Dan saat mencapai anak tangga terakhir, Isabella bertemu dengan Jessica. Gadis berambut pendek itu kemudian mengangkat tangannya, melambai ke arah Isabella dan tersenyum simpul. Wajahnya yang terlihat santai dan tak sedikitpun merasa bersalah membuat Isabella marah. Melihat bagaimana Jessica sama sekali tak menyesal dengan apa yang sudah dilakukannya pada Alisa, membuat Isabella menjadi yakin bahwa Jessica memang tidak bersimpati pada Alisa.

"Kenapa kau diam saja, Isabella?" tanya Jessica.
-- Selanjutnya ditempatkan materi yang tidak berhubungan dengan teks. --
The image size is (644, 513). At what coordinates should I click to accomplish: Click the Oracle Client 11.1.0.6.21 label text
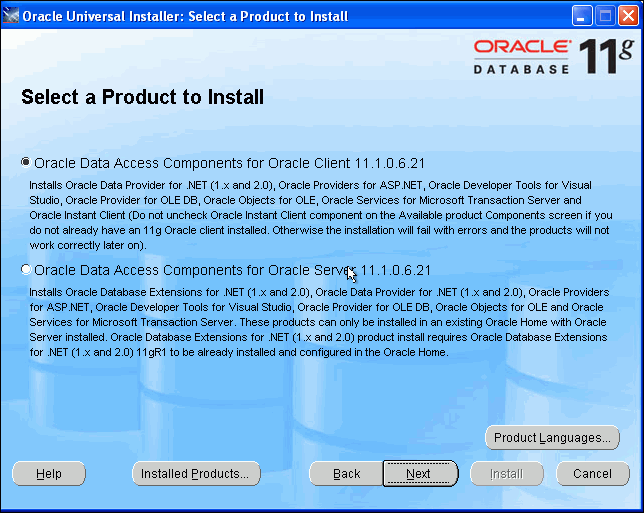click(233, 162)
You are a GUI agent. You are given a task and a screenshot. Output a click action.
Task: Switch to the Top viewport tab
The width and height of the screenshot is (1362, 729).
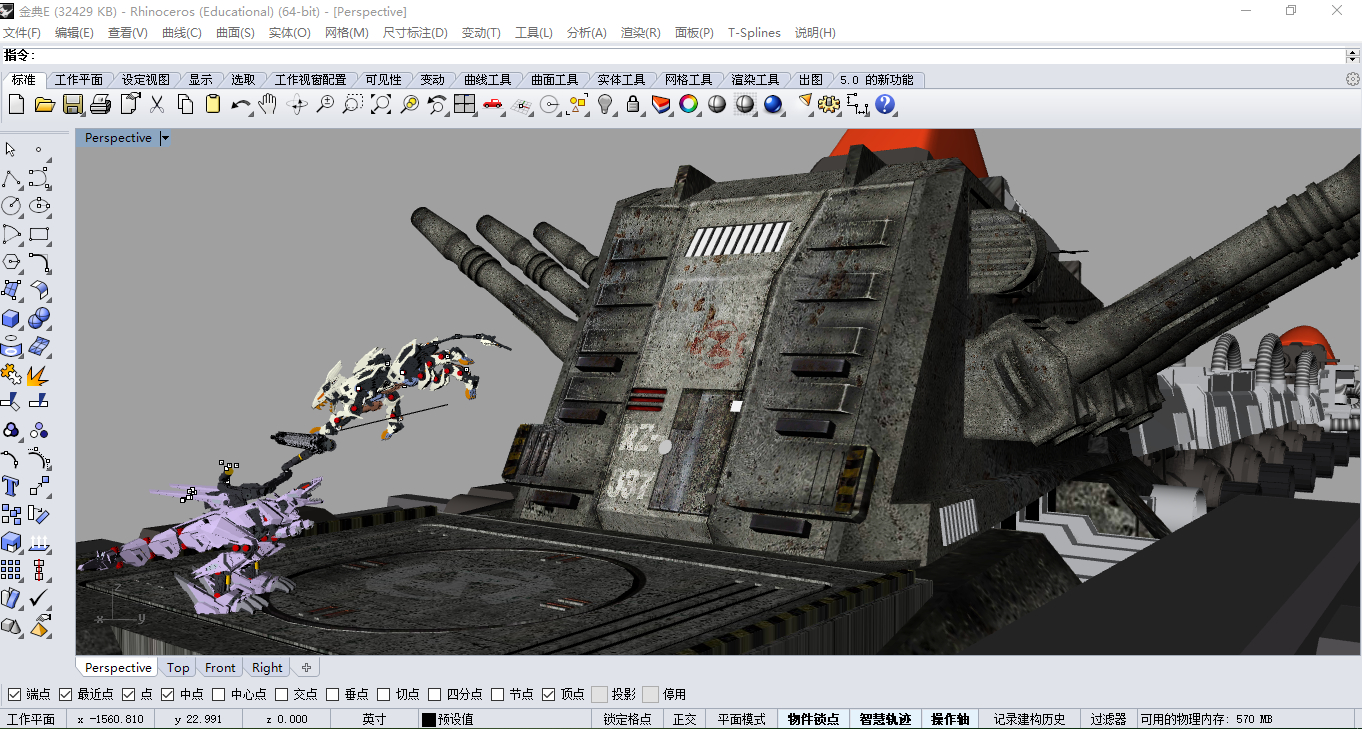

Sehingga Isabella terkesiap dan mengerjapkan kedua matanya sebanyak dua kali. Ia baru saja tersadar dari lamunannya dan balas tersenyum untuk Jessica. "Kau mau kemana?" tanyanya berbasa basi.

"Aku akan ke lantai dua untuk menemui wali kelas kita. Kalau begitu, aku naik dahulu. Sampai jumpa di kelas, Isa," katanya dengan ramah.

Ketika Jessica melangkah naik, Isabella bersiap melakukan sesuatu untuk gadis itu. Ia mengangkat satu tangannya, hendak menarik tubuh Jessica dan menjatuhkannya ke tangga, jika saja sosok Zach tidak muncul dari puncak tangga dan menyerukan namanya, "Isabella!"

Membuat gadis berwajah es itu terperanjat dan buru-buru menyembunyikan kedua tangan di balik tubuhnya. Jessica menoleh, sementara Zach berjalan menuruni anak tangga dan mendekati Isabella. Zach memergokinya hendak melakukan sesuatu, tetapi pria itu tidak langsung menegurnya. Ia bahkan tersenyum pada Jessica, lalu kepada Isabella bergantian. "Apa kalian akan ke ruanganku?"

"Hanya aku, Paman Troll," ucap Jessica mengoreksi.

"Bagaimana denganmu, Nona Moore?" Suara Zach terdengar dalam ketika menyebut nama belakang Isabella di depan Jessica. Ia jelas berniat melempar pertanyaan bernada sarkastik untuk gadis itu. "Apa kau akan berdiam di sini sementara kau membolos selama kelasku berlangsung?"

Melihat situasi yang mendadak berubah canggung, Jessica pun menginterupsi, "Aku akan menemuimu nanti, Paman Troll. Aku permisi." lalu tubuhnya berbalik, kembali turun dan berlalu meninggalkan Isabella juga Zach di sana. Jessica jelas tidak ingin terlibat masalah hanya karena sedang berada di dekat Isabella dan memilih untuk menghindar.

Sementara itu, Zach masih menatap lurus-lurus manik biru milik Isabella. "Apa yang kau lakukan tadi?"

"Tidak ada."

"Sungguh?" Zach mendengus pendek. "Aku melihatmu hampir menarik tubuhnya jatuh. Apa kau berniat membunuhnya?"

"Kenapa kau peduli?" Isabella berbalik, hendak meninggalkan Zach sampai akhirnya pria itu menggenggam pergelangan tangan sang lawan bicaranya kuat-kuat. Tidak memberi celah untuk Isabella lari. Membuat gadis itu membulatkan matanya dan memandang sang wali kelasnya dengan sinis. "Lepaskan tanganku atau aku akan berteriak."

Wajah Zach maju beberapa senti ke depan, hingga aroma vanilla dari tubuh Isabella langsung masuk ke hidungnya. Ia kemudian berbisik, "Aku akan mengawasimu mulai sekarang."